旗開得勝,一船煙土,價值幾萬銀洋,“小八股黨”個個歡呼雀躍。
回到黃公館,桂生姐和黃金榮眉開眼笑。杜月笙這個黃府功臣坐在旁邊,仍像初入黃公館單獨尋土歸來一樣,謙恭、低調。
“月笙,了不起!為兄沒看錯人!”這時候的黃金榮已經和杜月笙做了親家,這個年長於杜月笙20歲的大亨,卻也甘願紆尊降貴,和杜月笙稱兄道弟起來。
通過這次“搶土”,杜月笙看出“大八股黨”在護送煙土過程中的種種漏洞,這更激發了他放手大幹的決心。由於運土途徑水陸兼程,路程相當長,即使人手再多,“大八股黨”也防不勝防。杜月笙便率領他的“小八股黨”,趁月黑風高,或雨雪載途,適時出擊,來無影,去無蹤,窺伺到一個空隙,立刻一擁而上,搶到一包兩包,掉頭就跑。由於每次布置周密,出手方式不同,令“大八股黨”無從防範。
這時候杜月笙搶土的大手筆,已不同於黃公館早前的零星搶土。無論是黃公館還是杜公館,都不可能有足夠的地方作為這些煙土的臨時存放地。事前,杜月笙已看好一個囤積煙土的好地方--潮州會館。
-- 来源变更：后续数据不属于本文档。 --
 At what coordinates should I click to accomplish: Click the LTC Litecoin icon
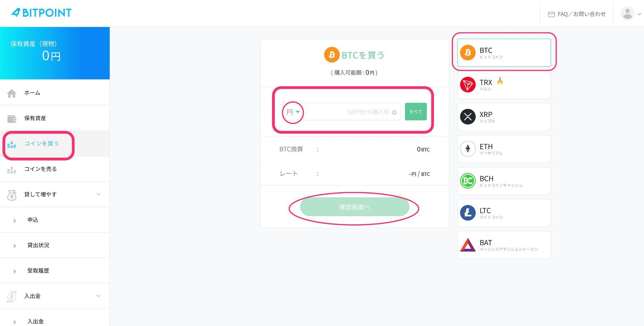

潮州會館位於三馬路,地處偏僻,房屋幽深,人跡罕至。會館後麵是一排排陰風淒淒的“殯房”。殯房裏的棺材排列成行,有的裝進了屍體--客死異鄉等候家屬扶柩還鄉的潮州人;有的是空棺,是一些做善事的潮州人買來存放在那裏,以備同鄉救急用的。
杜月笙看中了潮州會館這個地點,和殯房裏的空棺材,於是買通了會館的管事人。每當搶了土,便運來放進空棺材裏。然後再化整為零,等候時機賣出。
但會館裏的空棺材有限,搶來的煙土很快就沒地方放了。與此同時,法租界的幾家土行原是向英租界土商進貨的,但在“大八股黨”保護下的土商任意操縱價格,令他們十分不滿,如今聽說杜月笙手裏有土,便派出代表同杜月笙交涉,希望能從他這裏進貨。
麵對這種情況,杜月笙忽然有了一個新的想法。正是這個想法,使他的煙土生意更上一層樓,也為他的發跡、崛起架起了天梯。